Edmonton mayor renews call for housing funding help after province reports $3.9B surplus

The City of Edmonton is renewing calls for the province to fund more than 450 units of permanent supportive housing after the province announced Tuesday that it ended the 2021-22 fiscal year with a $3.9-billion surplus.

Amarjeet Sohi says city getting far less money than it needs to help end homelessness

A supportive housing complex for Terrace Heights is expected to house 46 people with chronic needs and is just one of several housing projects the city hopes the province will help with. (City of Edmonton)

The City of Edmonton is renewing calls for the province to fund more than 450 units of permanent supportive housing after the province announced Tuesday that it ended the 2021-22 fiscal year with a $3.9-billion surplus.

Mayor Amarjeet Sohi has been asking the Alberta government to provide funding to operate the special housing units since January. At that time, the yearly cost sat at $9 million. Now, it's $11 million because of additional units.

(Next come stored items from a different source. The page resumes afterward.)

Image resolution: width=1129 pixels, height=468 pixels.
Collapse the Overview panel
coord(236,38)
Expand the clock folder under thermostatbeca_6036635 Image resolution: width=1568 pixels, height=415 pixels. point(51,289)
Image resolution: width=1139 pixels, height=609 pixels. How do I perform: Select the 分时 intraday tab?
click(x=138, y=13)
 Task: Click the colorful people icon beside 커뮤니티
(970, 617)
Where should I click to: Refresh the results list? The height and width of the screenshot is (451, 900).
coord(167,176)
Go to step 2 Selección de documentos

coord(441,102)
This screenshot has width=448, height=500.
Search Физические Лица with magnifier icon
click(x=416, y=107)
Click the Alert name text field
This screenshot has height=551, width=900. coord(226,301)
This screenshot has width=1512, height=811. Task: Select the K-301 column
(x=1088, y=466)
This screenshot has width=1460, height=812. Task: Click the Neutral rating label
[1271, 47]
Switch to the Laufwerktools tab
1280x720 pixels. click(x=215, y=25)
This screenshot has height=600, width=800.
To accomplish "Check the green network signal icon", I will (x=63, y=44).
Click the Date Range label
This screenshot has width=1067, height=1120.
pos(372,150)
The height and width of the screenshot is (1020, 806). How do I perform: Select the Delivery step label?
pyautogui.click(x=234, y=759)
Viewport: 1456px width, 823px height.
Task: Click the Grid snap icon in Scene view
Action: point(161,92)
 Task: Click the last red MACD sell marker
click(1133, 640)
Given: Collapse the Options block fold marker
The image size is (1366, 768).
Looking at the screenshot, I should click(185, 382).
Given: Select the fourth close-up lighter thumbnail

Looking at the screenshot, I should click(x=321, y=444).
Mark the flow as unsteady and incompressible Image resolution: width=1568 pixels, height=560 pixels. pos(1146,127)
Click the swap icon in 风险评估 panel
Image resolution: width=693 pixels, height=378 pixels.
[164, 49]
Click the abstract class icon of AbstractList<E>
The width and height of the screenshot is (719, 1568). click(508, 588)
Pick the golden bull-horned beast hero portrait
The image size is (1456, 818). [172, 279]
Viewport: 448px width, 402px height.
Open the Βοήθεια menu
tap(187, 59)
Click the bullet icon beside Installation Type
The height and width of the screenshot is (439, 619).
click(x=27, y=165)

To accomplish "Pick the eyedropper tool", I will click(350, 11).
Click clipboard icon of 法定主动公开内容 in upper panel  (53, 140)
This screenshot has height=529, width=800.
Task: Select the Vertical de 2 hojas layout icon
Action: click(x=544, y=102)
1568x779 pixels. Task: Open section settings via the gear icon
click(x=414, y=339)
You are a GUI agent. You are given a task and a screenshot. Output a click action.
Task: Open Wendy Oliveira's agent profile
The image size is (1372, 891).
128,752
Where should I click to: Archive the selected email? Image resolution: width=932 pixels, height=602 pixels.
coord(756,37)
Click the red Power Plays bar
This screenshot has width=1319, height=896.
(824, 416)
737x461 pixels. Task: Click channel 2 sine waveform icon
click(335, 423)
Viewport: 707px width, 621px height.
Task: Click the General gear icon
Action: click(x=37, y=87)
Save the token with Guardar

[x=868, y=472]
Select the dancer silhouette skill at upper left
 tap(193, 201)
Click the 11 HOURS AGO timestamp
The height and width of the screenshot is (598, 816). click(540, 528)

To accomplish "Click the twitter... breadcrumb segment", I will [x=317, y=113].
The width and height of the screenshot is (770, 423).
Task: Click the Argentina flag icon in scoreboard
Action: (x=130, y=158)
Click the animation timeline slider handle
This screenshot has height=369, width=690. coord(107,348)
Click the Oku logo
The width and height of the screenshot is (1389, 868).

On Tuesday, after a community and public services committee meeting, Sohi told reporters that the province's year-end fiscal results should put it in a better position to help the city.

"I hope the province will see this as an opportunity to allocate more money to our city because now they have the capacity to do so through this surplus and also on an ongoing basis," he said. 

The city moved quickly on plans for five modular permanent supportive housing projects under the federal government's rapid housing initiative in 2020 and 2021.

The projects are in the McArthur Industrial, King Edward Park, Terrace Heights, Inglewood and Westmount neighbourhoods. 

The city then approved support for social agencies to convert two hotels — the former Sands Inn and Suites near Yellowhead Trail, and a former Days Inn on University Avenue — and later approved the Coliseum Inn conversion project, for a total of 453 units opening within the next year. 

"Unfortunately to this date, we haven't heard any confirmed support from the province but I'm optimistic that our last meeting with the ministers and the premier was very positive," Sohi said. 

Sohi repeated a call for the province to give Edmonton an equal share of funding for shelters and supportive housing.

He said he's met with several cabinet ministers and Premier Jason Kenney over the past couple of months to discuss the city's needs.

"They're all aware," he said. "We are getting far less money to end houselessness in Edmonton compared to other cities in Alberta, particularly compared to Calgary." 

The city says Edmonton's homeless population doubled during the COVID-19 pandemic. As of Tuesday, Homeward Trust listed some 2,750 people as experiencing homelessness in Edmonton.

In a statement Tuesday, Jason Luan, minister of community and social services, said operational funding for the new units will be a mix of provincial and federal funding but no specific numbers were made available. 

Luan said the government recognizes the City of Edmonton is dealing with an increase in homelessness during the pandemic. 

"We will continue to work with them to explore all options to ensure vulnerable people are protected and can get the help they need," Luan wrote. 

City takes new steps 

At the committee meeting Tuesday, councillors reviewed a bundle of reports related to shelter standards, affordable housing and supportive housing projects. 

Sohi proposed a motion aimed at speeding up new affordable housing projects.

The committee agreed the city should outline options to reduce costs and timelines on building non-market, affordable housing.

That includes possibly rezoning surplus school sites and other city-owned property to facilitate expedited construction.

They also agreed to move ahead with a new kind of project: a fire station with permanent supportive units in the Walker neighbourhood at Ellerslie Road and Watt Boulevard S.W.

The report describes the station as a three-bay fire hall with 64 units of supportive housing attached.

An Alberta Health Services emergency medical services station is also in the plan. 

"The travel time and overall response time to an emergency event will be greatly reduced," the report says. 

Keren Tang, councillor for Ward Karhiio, said more support is needed on the south side.

"Housing and homelessness is no longer just a downtown or core issue," Tang said. "We're seeing encampments on the deep south side, people sleeping behind parks and bus shelters in Mill Woods, panhandlers along stretches of main corridor roads." 

The final funding request would be presented ahead of the 2023-2026 capital budget cycle.